I am really pleased that your jewellery was found. Also that you have been on a journey of discovery. I feel the same as you , think people don’t like me because as a child my mum did nothing but put me down and feel so worthless.
Such a powerful post. I empathise so much.as I struggle to believe that people could like boring old me. I honestly don’t know what would have happened to me had I not found blogging as had lost pretty much all sense of self. I for one have always seen your tweets etc and had positive feelings towards you.
Learn to rely a little more on yourself – this will be good for you and your husband.
Reach out to the community that is there – not only will you get back up but you can support others too which is a real thrill.
So happy to hear you got your jewellery back.
Come again next year and it will be a different experience and here’s to the lovely bloggers you met with their caring attitudes and very wise words.
I am so glad it turned up and I am happy to hear there are so many nice people in the world. Learning to like ourselves is the hardest thing. I found the performance at the end of britmums by the good enough club very powerful.
Sorry to have missed you this year!
I’m so glad you found your jewelry in the end and that you are learning that you are important and liked.

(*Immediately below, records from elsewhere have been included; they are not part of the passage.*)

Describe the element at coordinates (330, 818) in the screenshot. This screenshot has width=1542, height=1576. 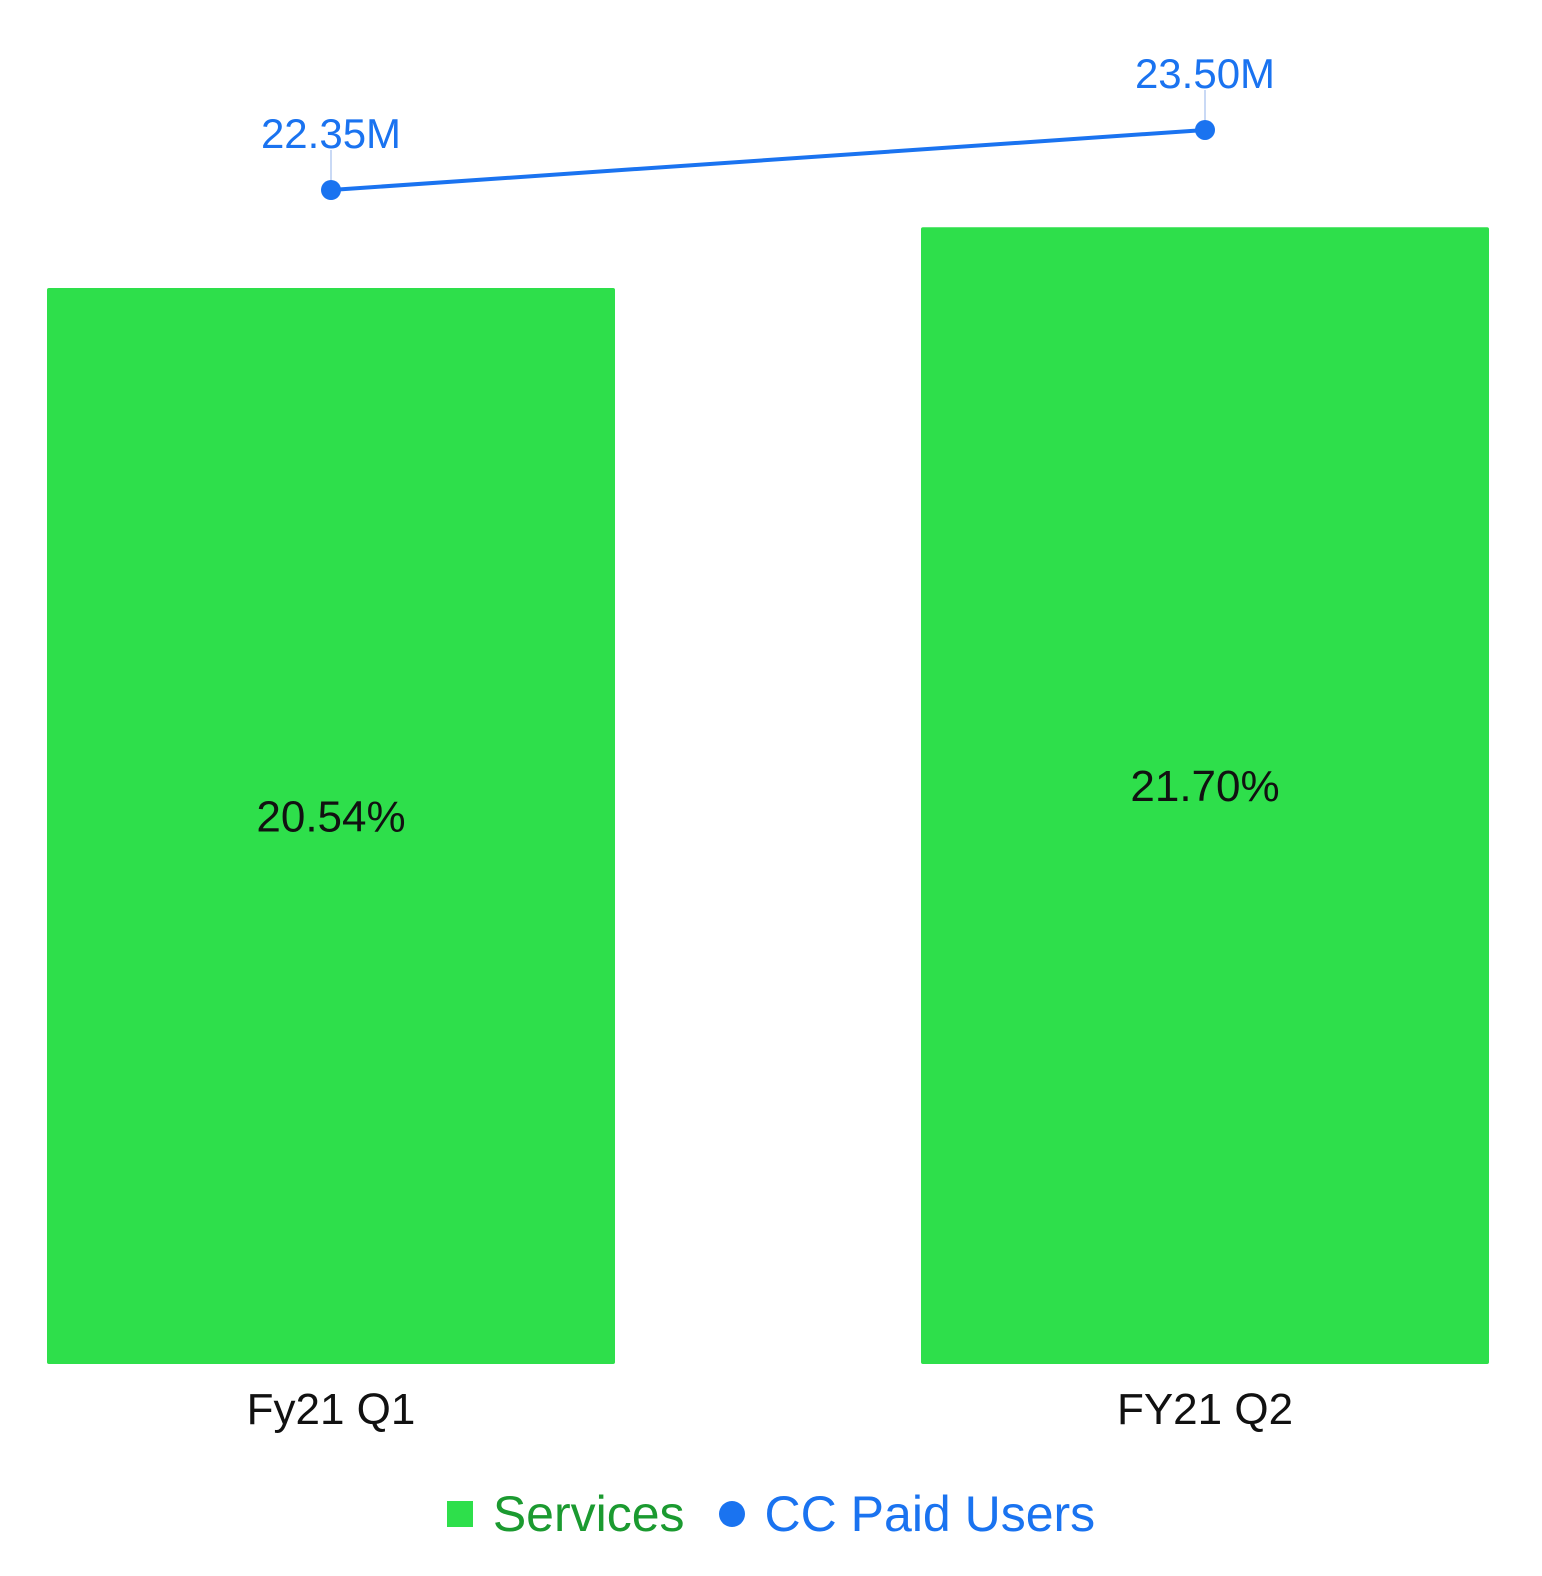
I see `bar-value-label-1: 20.54%` at that location.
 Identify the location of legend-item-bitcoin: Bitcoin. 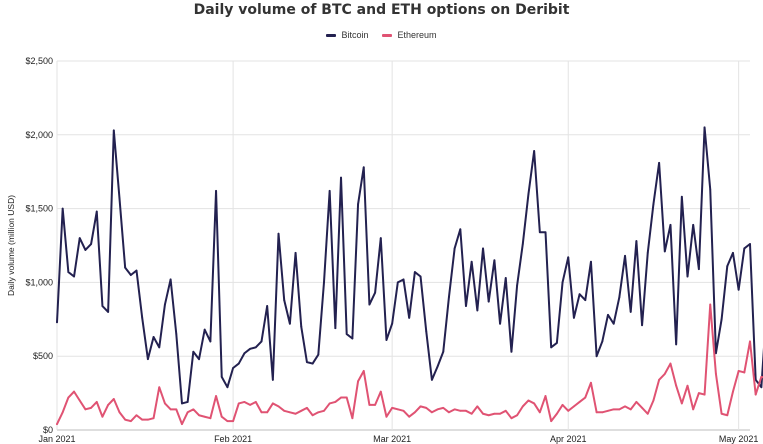
(347, 35).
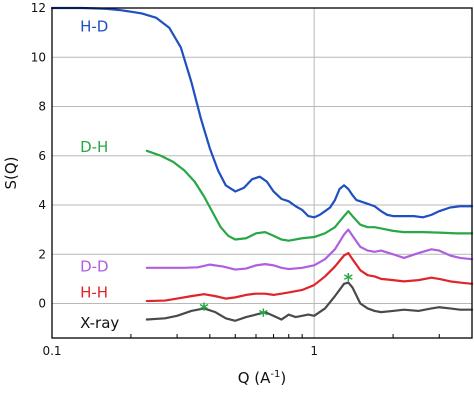  Describe the element at coordinates (275, 374) in the screenshot. I see `x-axis-label-exponent: -1` at that location.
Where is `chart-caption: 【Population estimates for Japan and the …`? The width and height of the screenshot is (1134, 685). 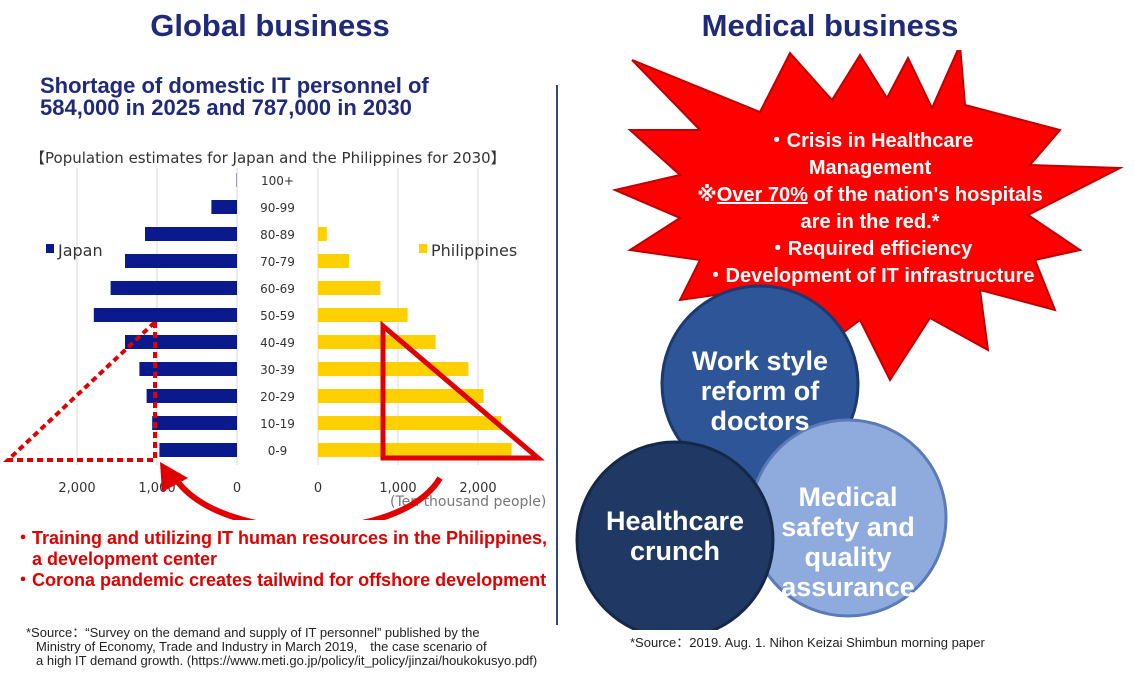
chart-caption: 【Population estimates for Japan and the … is located at coordinates (268, 158).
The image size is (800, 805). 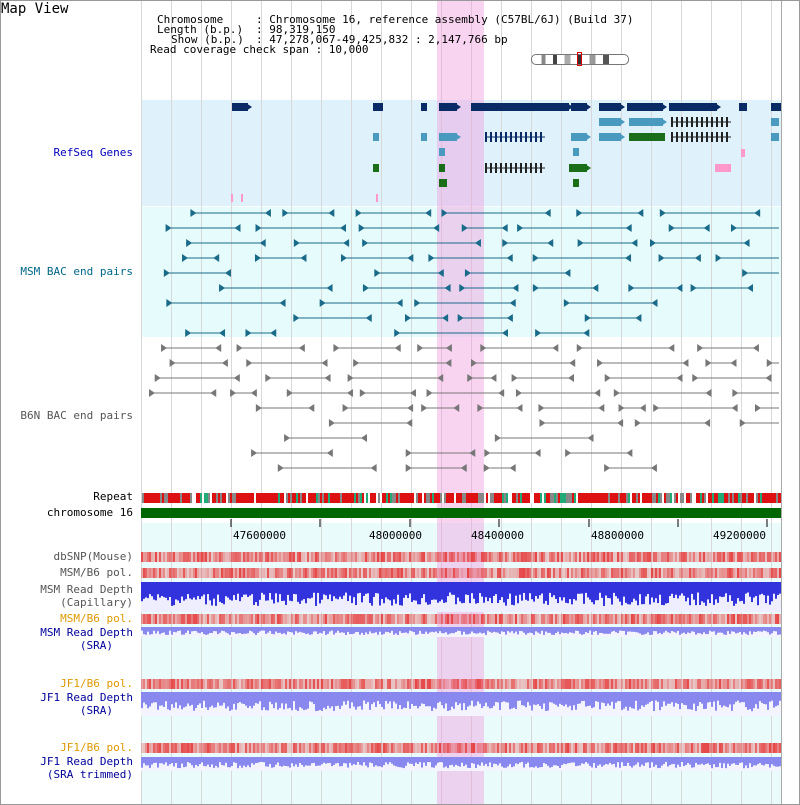 What do you see at coordinates (496, 137) in the screenshot?
I see `refseq-exon` at bounding box center [496, 137].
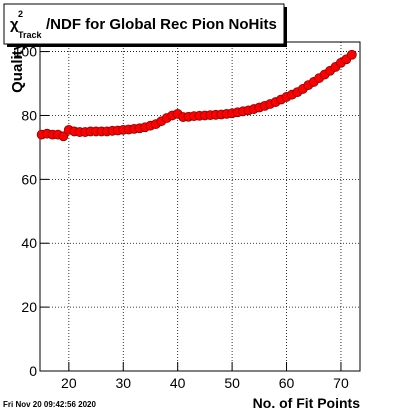  Describe the element at coordinates (29, 307) in the screenshot. I see `y-tick-label: 20` at that location.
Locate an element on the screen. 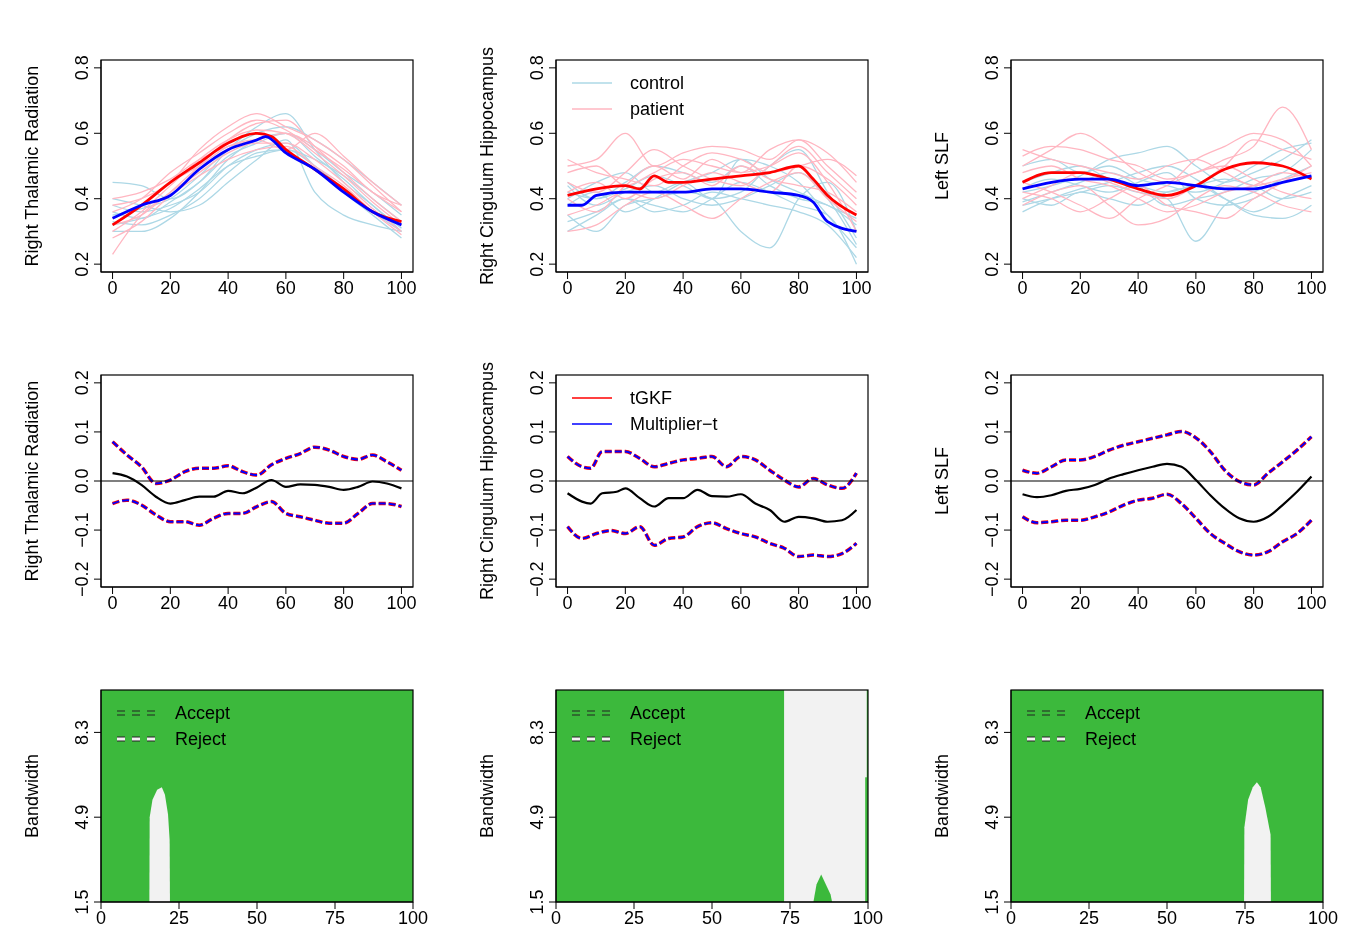  legend-label: Multiplier−t is located at coordinates (674, 424).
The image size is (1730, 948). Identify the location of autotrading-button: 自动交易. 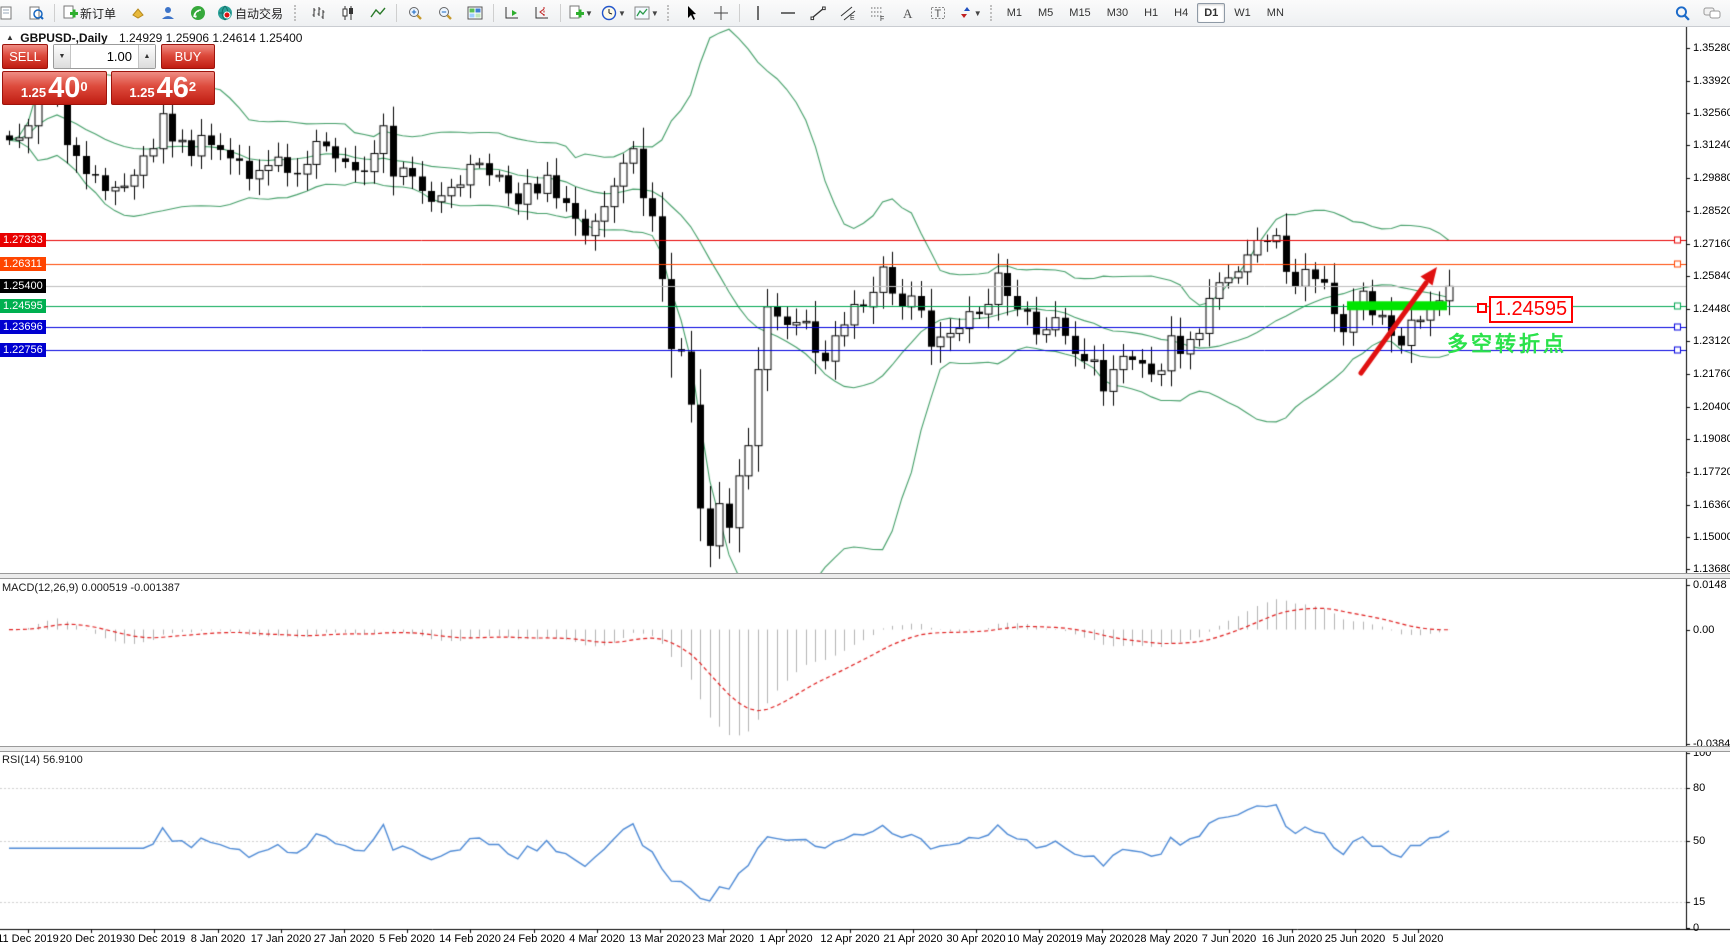
(252, 13).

I struggle with the same sort of problem – I am convinced no one likes me and they only talk to me because they have to. But I know my boyfriend loves me for who I am despite my paranoia – it sounds as if your husband is incredibly supportive of you and everything you set out to achieve in life.
It’s really nice to know there are so many nice people in the world. Ray xx
It can be hard, in our culture, to force yourself to settle for “good enough.” But when it comes to happiness and satisfaction, “good enough” isn’t just good—it’s perfect.